◆ **WORK ITEM**
As an exercise, transcribe the data below in full and exactly, omitting pictures.

◆ **INPUT DATA**
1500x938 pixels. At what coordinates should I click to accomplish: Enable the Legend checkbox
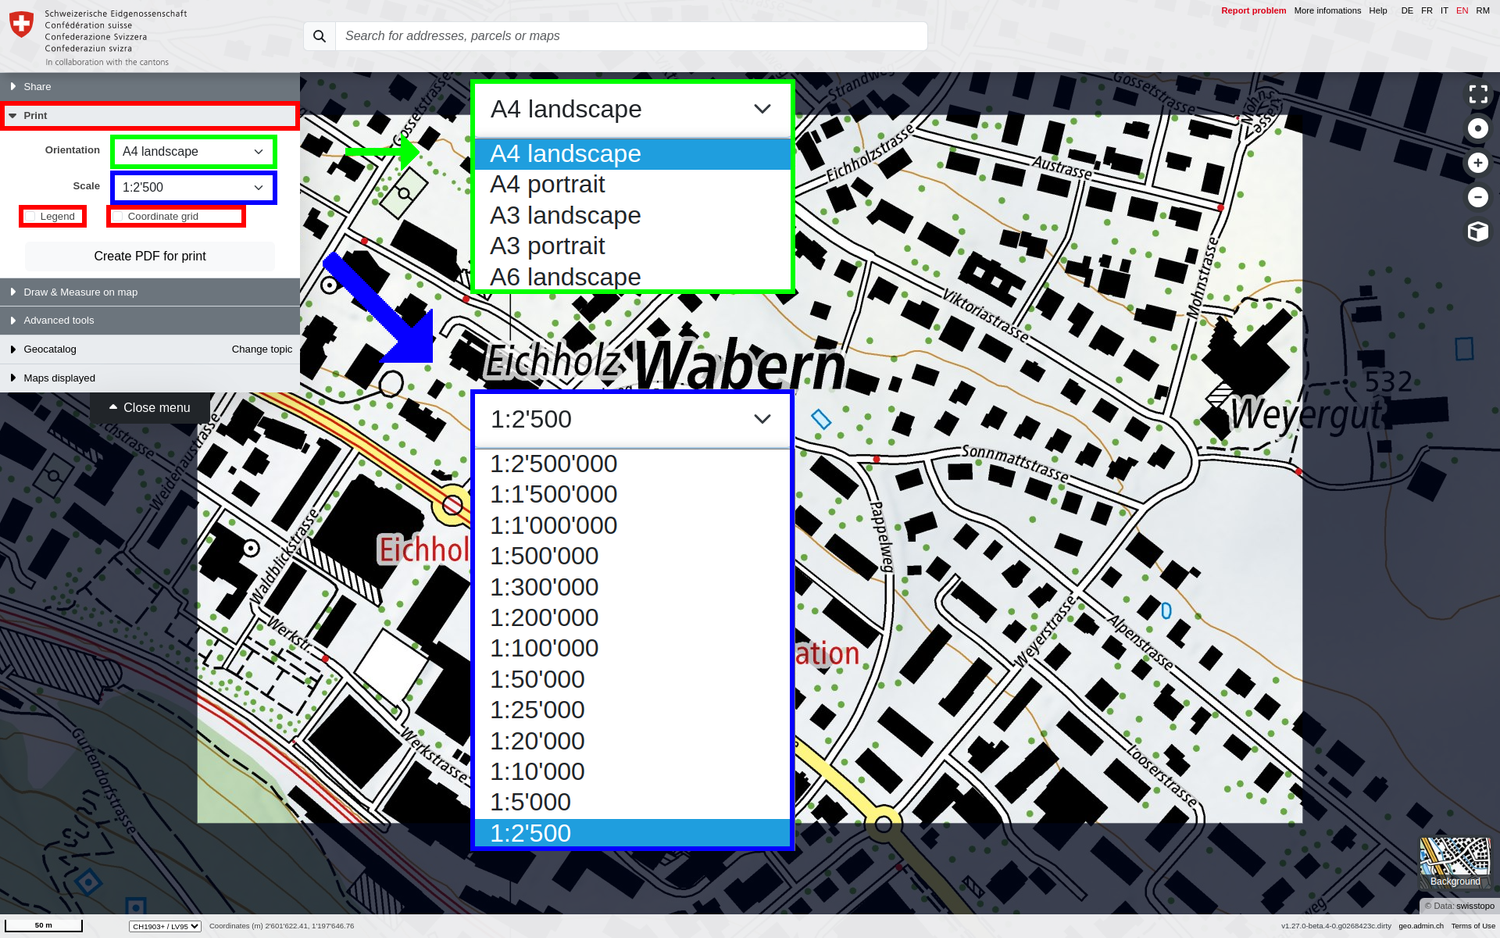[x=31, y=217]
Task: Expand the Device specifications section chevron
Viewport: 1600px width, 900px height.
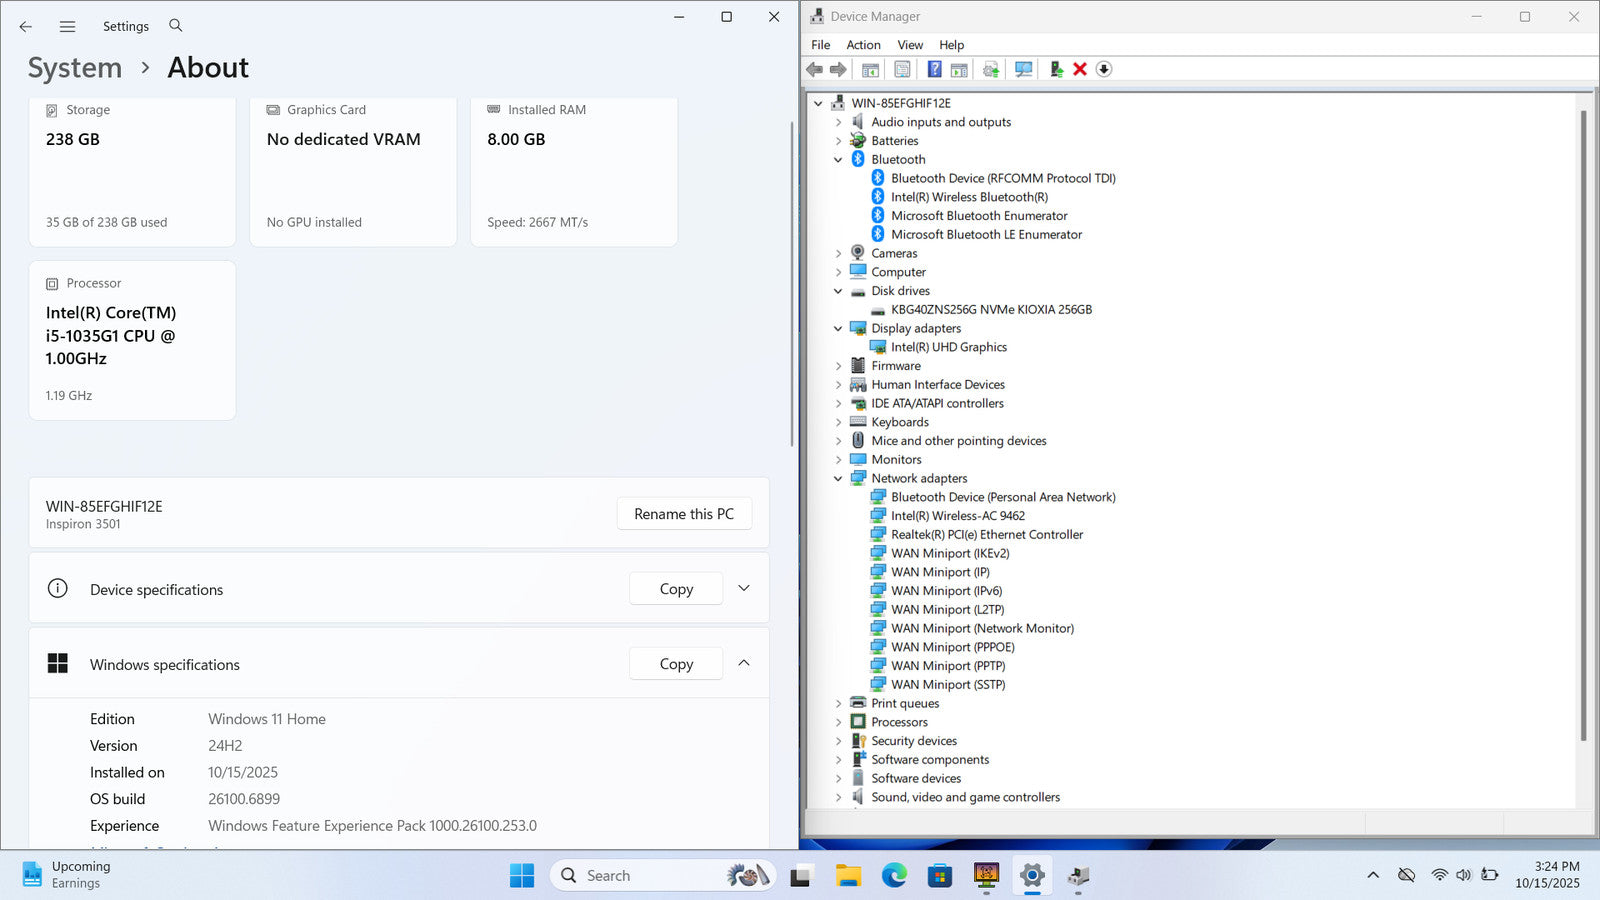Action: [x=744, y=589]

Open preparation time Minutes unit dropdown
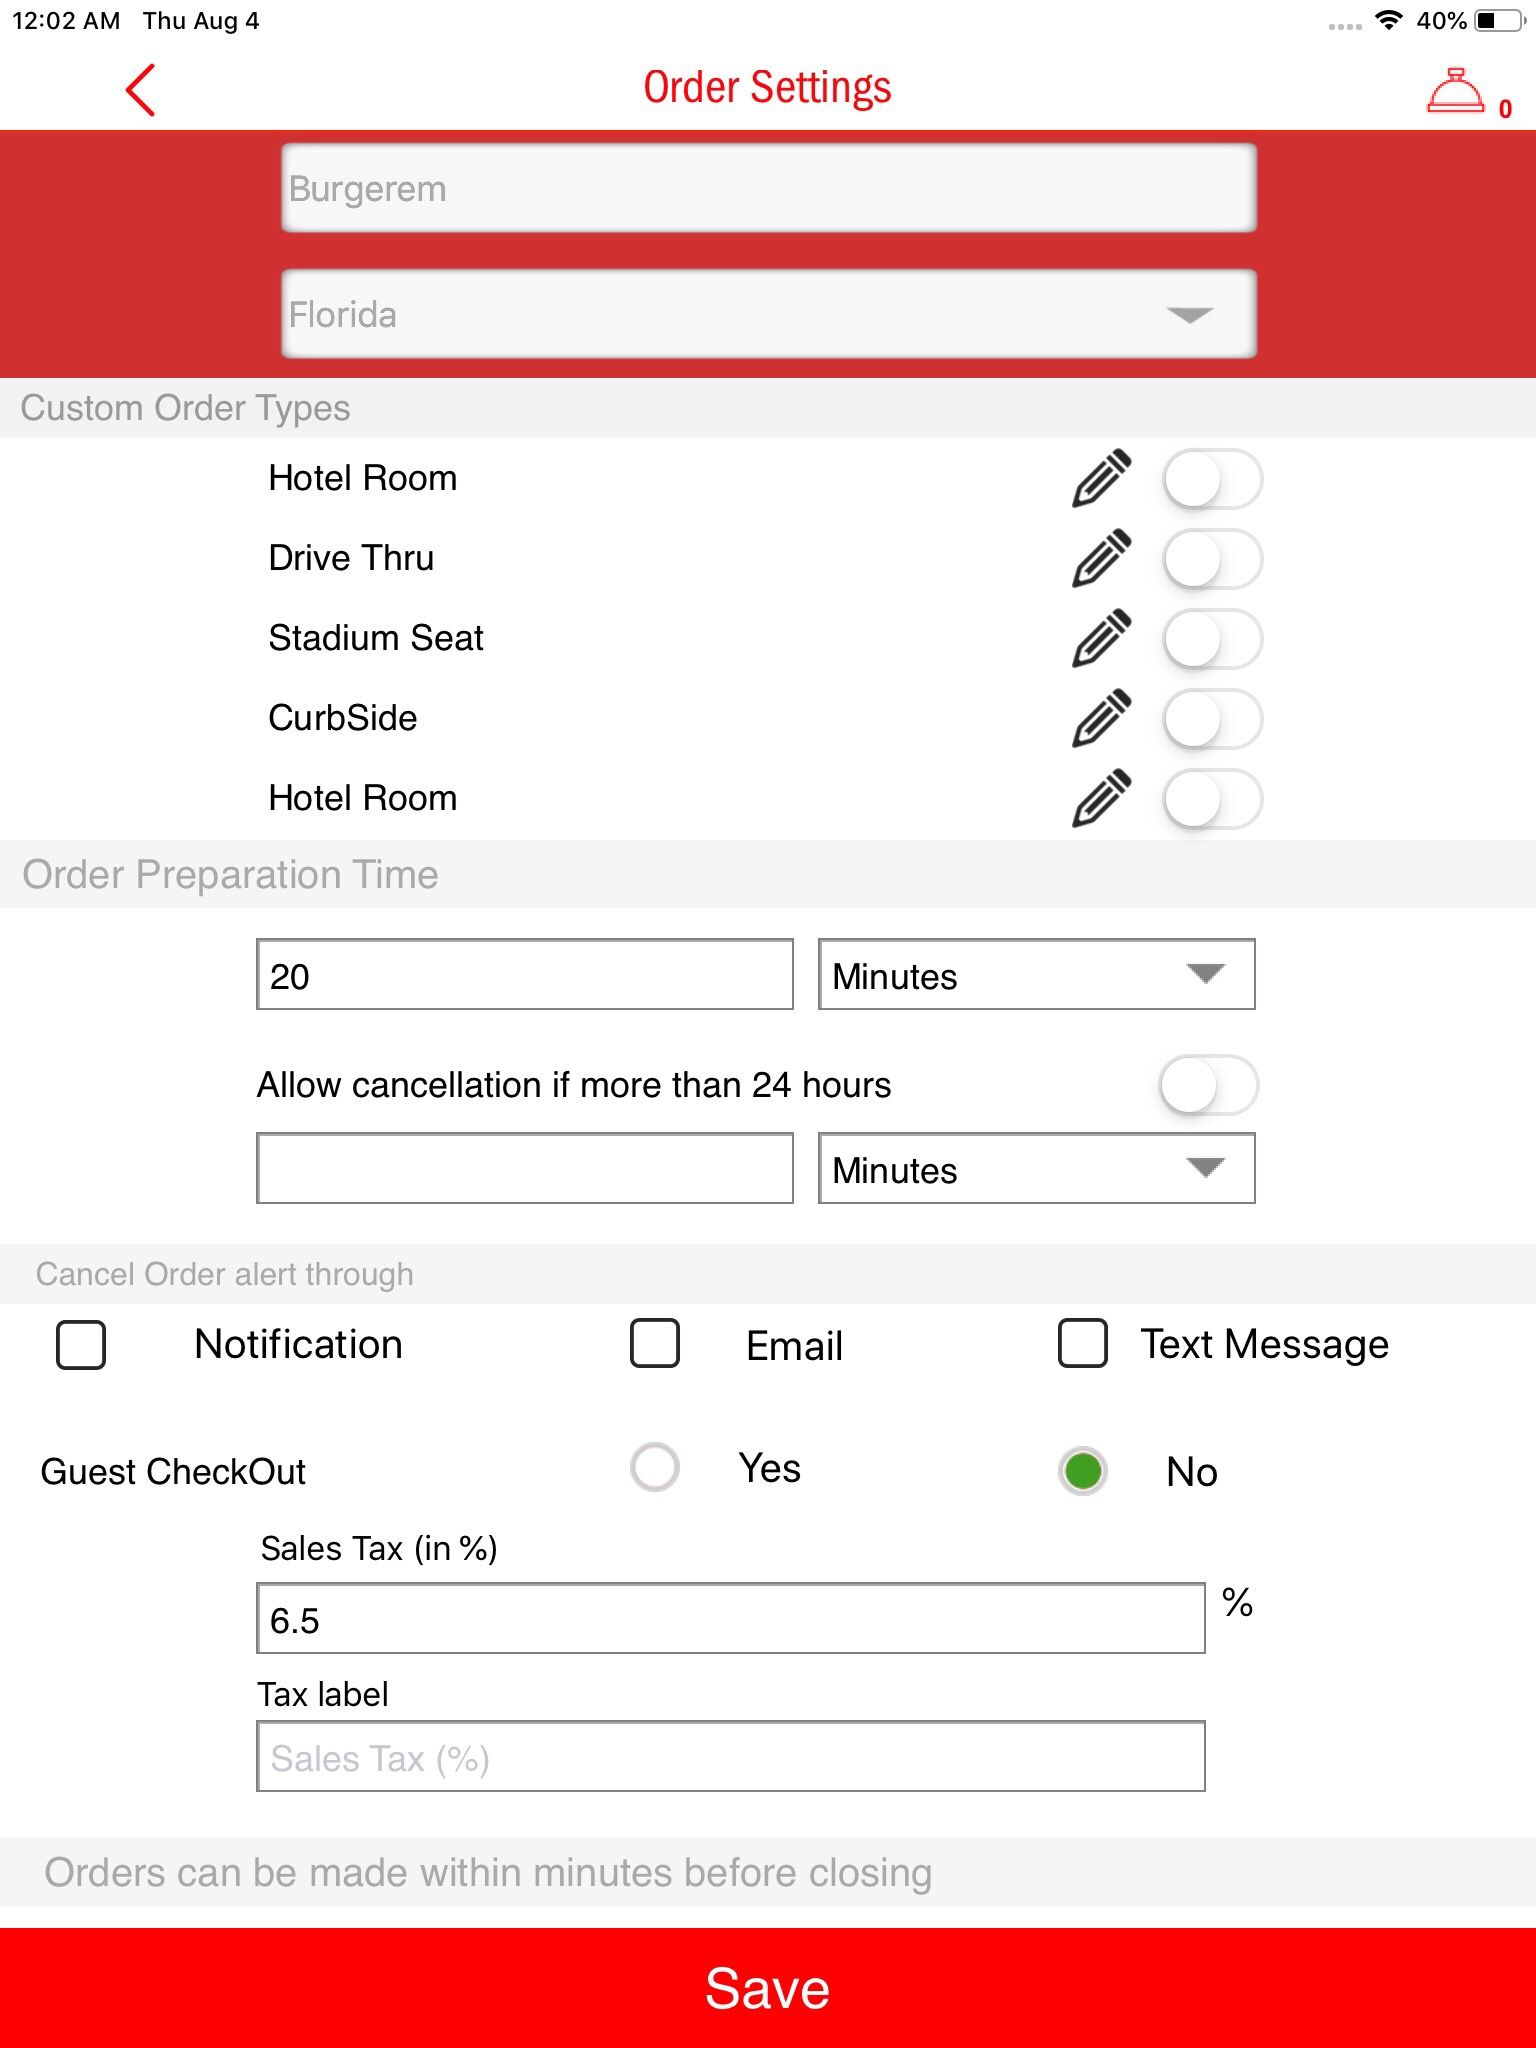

◆ **RESULT OF THIS EXERCISE**
1500x938 pixels. At what coordinates should I click to accomplish: Enable the Legend checkbox
[x=31, y=217]
Task: Expand the Device specifications section chevron
Viewport: 1600px width, 900px height.
Action: [x=744, y=589]

Open preparation time Minutes unit dropdown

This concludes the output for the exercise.